Open jschlatow opened 6 months ago
Does this mysterious effect persist when restarting the VM?
If not, maybe you are observing an overflow of the free-running counter returned by Thread::_call_time
?
To rule out / detect this situation, may you consider adding a check in Timer::Device::now()
in the timer driver, remembering the current value, checking that the new value is always higher than the last one, and printing an error should this invariant be violated?
Should the effect disappear upon the restart of the VM, the issue might be more local to the virtualization interface.
Does this mysterious effect persist when restarting the VM?
Yes, it persists. Restarting the VM actually takes forever.
If not, maybe you are observing an overflow of the free-running counter returned by
Thread::_call_time
? To rule out / detect this situation, may you consider adding a check inTimer::Device::now()
in the timer driver, remembering the current value, checking that the new value is always higher than the last one, and printing an error should this invariant be violated?
I instrumented the method as you suggested. The counter overflowed once, yet this did not have any noticeable impact. I observed the aforementioned effect only about an hour later and without any additional error message.
I just noticed that I had accidentally created this issue in the Goa repository and therefore transferred the issue.
@jschlatow: I actually can confirm this. A hard restart in Leitzentrale helps. So it looks like a VBox6 problem or in one of its dependencies. As you stated: The problem requires a couple of hours to appear.

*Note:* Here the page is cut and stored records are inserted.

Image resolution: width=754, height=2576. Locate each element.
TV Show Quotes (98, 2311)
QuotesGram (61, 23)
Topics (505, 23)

As an additional information: I don't observe any system load in top_view
nor CPU frequencies going up in msr_gui
where they remain at 800MHz or below.
I instrumented the method as you suggested. The counter overflowed once, [...]
That is very worrying because this can have all kinds of effects, ranging from the missed (or hours late) firing of timeouts to the wrapping of the values returned by Timer::Session::elapsed_us
, which is unexpected by clients. The continuity of kernel time is an ultimate assumption. Therefore, before investigating the problem anywhere else, we need to eliminate the wrapping of the time value reported by the kernel.
In my understanding, the kernel tick counter is a 64-bit value that counts at a rate of around 2 GHz. These values are converted to microseconds (timer_ticks_to_us
) using a calibration value ticks_per_ms
. This conversion must anticipate an uptime longer than a few hours, which is seemingly not the case right now.
I'll try to reproduce the wrap-around using a synthetic test.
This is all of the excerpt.